Rain garden maintenance has emerged as one of the big hurdles to expanding the use of green stormwater solutions. You build it. The rain comes. Then what?

In some ways, the water-absorbing gardens are not much different than other landscaping features. They need weeding, some summer irrigation, and basic pruning. But they also require more nuanced care.

The standard “mow, blow, and go” strategy that sends some commercial landscapers whacking plants and lawns with mowers or hedge trimmers, then revving up the leaf blower to blast the ground clean just won’t cut it. Rain gardens need lusher plantings to catch rain in their leaves and branches and healthy roots to help water soak into the ground. The green infrastructure often features a thicker cover of water-trapping mulch. Good rain garden maintenance means saying ‘no’ to Edward Scissorhands-inspired pruning and bare soil. It requires attention to how the water flows into—and sometimes out of—the garden, and how quickly the water seeps into the ground.

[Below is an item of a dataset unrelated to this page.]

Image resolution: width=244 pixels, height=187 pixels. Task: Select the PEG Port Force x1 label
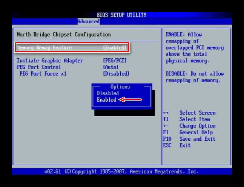(x=43, y=74)
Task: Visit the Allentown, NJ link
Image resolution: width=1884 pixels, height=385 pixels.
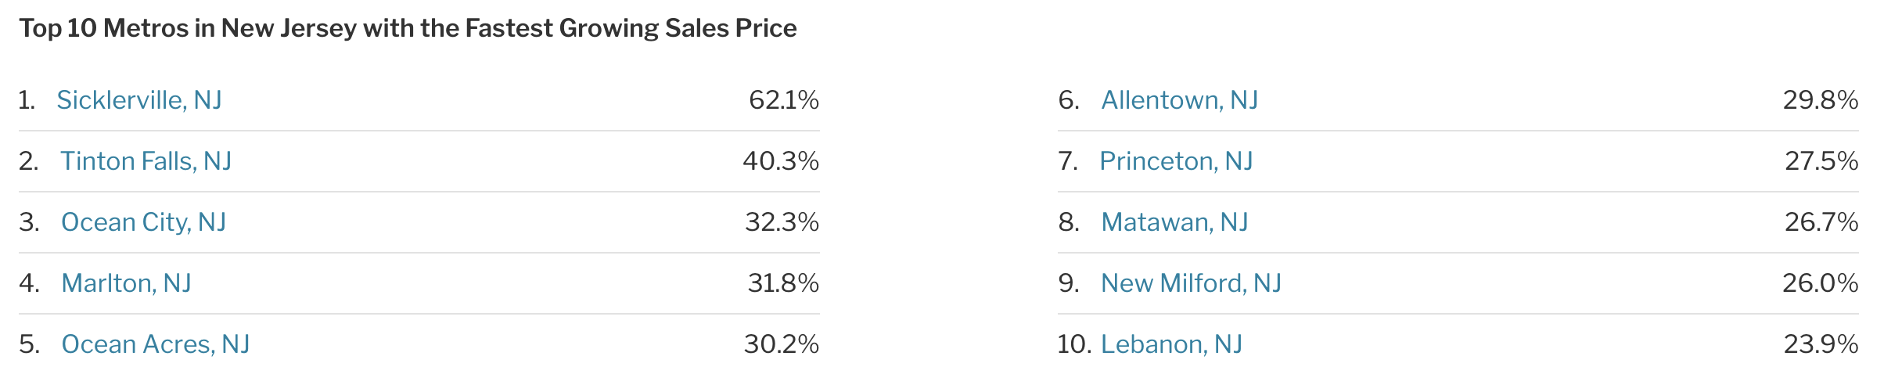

To help solve these maintenance challenges, some smart stormwater folks in Oregon have released “Field Guide: Maintaining Rain Gardens, Swales and Stormwater Planters (2013),” a handy how-to for keeping rain gardens functional as well as beautiful. The guide opens with specific recommendations on what tools you’ll need for rain garden maintenance, gives cautionary notes—and scary photos!—of some of the injury-inducing weeds lurking out there, and provides explicit instructions on how to maintain the gardens’ stormwater treating capacity.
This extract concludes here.